Text Retrieval - part 1 | szymanskilukasz

Probably you’ve heard about some great search platforms like Elasticsearch or Solr - they have one thing in common, they are built on top of the powerful search engine Apache Lucene. To provide such powerful features Apache Lucene implements solutions for problem defined as a Text Retrieval.

What is text retrieval?

We can define it as a task where the system responds to user query with relevant documents. Sounds easy right? Well, not quite.

The main problem is that we can’t mathematically prove that one method is better than another. Our challenge is to design most effective ranking function, and empirically evaluate it - involving users which will going to use are search engine.

Mathematics

Lets define our problem

Vocabulary: V = {w₁,…,w_N} - Set of words - might be multiple languages.

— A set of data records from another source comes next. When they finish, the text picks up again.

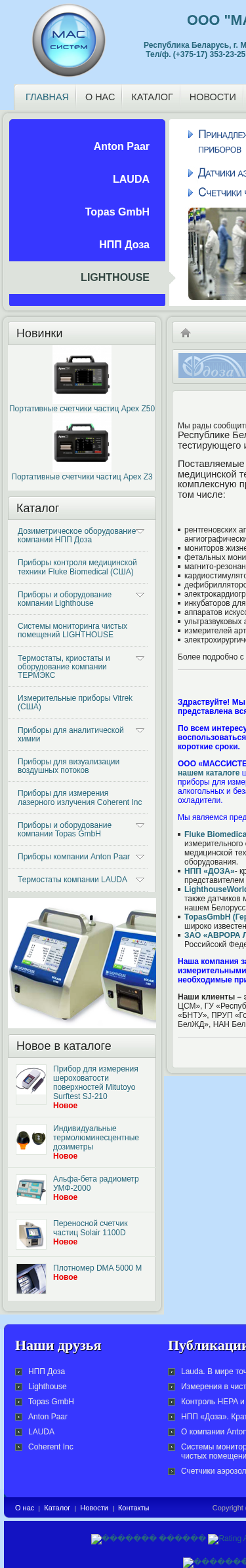Click the УМФ-2000 radiometer thumbnail

coord(31,1190)
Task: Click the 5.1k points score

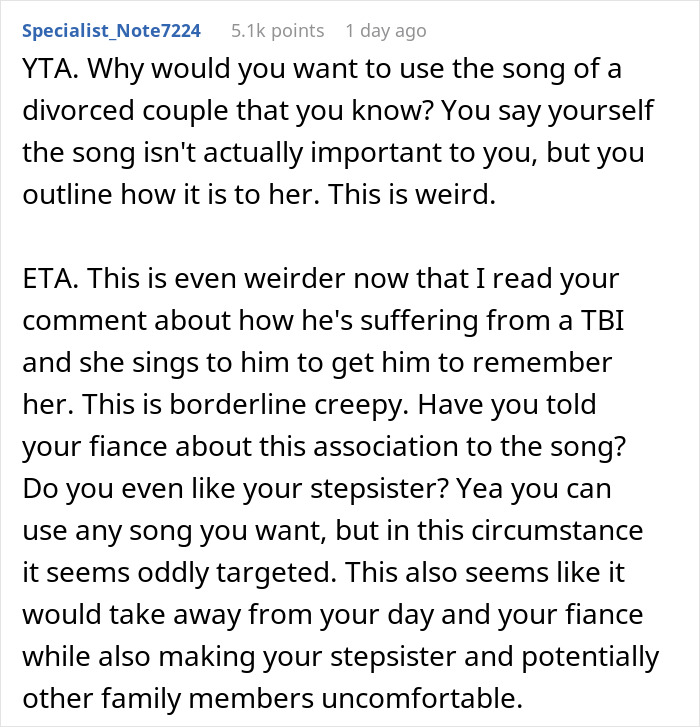Action: pyautogui.click(x=277, y=31)
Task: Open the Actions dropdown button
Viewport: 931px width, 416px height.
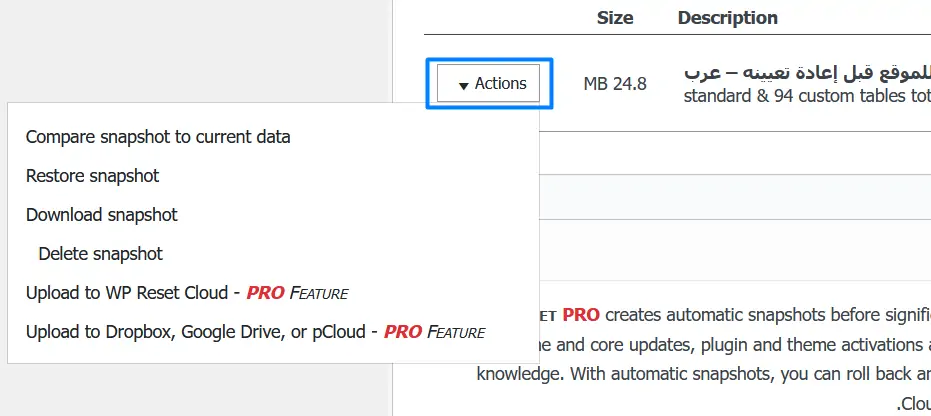Action: 490,84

Query: q = q₁,…,q_m where qi ∈ V

Document: d_i = d_i1,…,d_imj where d_ij ∈ V

Collection: C = {d₁,…,d_M}

Set of relevant documents: R(q) ⊆ C

Our task is to compute R’(q), an approximation of R(q)

How to compute R’(q)

We can use one of the following techniques.

Document selection

$R'(q) = \{d \in C \vert f(d,q) = 1\}$ where $f(d,q) \in \{0,1\}$

f(d,q) here is binary classifier - system decides is a doc is relevant or not.

Document ranking

$R'(q) = \{d \in C \vert f(d,q) > \theta \}$

where $f(d,q) \in \Re$ is a relevance measure function;

$\theta$ is a cutoff determined by the user

Document selection vs ranking

Main problem with the document selection classifier is fact, that it is very hard to make it accurate. Most of the time it will be over-constrained or under-constrained - having no relevant documents to return or having it too much.

Even if we make our classifier highly accurate, we must remember that documents are not equally relevant - they need have a prioritization.

Because of that document ranking is generally preferred.

Retrieval models

As I said before our goal is to design most effective ranking function. We can tell that our ranking function is good when it ranks relevant documents on top of non-releveant documents.

OK, but - what means relevant?

How we can measure that document “d” is relevant to query “q”?

Retrieval models are our answer for relevance formalization.

Common ideas

Lets assume that we have a query like

q = “Best Retrieval Models”

So our ranking function will be

f(q=”Best Retrieval Models”, d)

Score of query would be based on each individual word

g(“Best”, d)
g(“Retrieval”, d)
g(“Models”, d)

How to calculate the score?

Term Frequency (TF) - How many times does a word occur in document “d”, e.g.

How many times does “Best” occur in document “d”?
How many times does “Retrieval” occur in document “d”?
How many times does “Models” occur in document “d”?

Document Length - How long is document “d”?

If term occurs with equal frequency, but one of the documents is shorter the score will be higher. Same in the other hand - if document is longer, there will be higher probability that term occurs in that document.

Document Frequency - How often do we see a word in entire collection?

If term is a common term, score will be smaller.

Summary

Now you know what text retrieval is, why document ranking is better than selection and what are common ideas that retrieval models rely on.

In the next part we will talk about Vector Space Model as an example of retrieval model.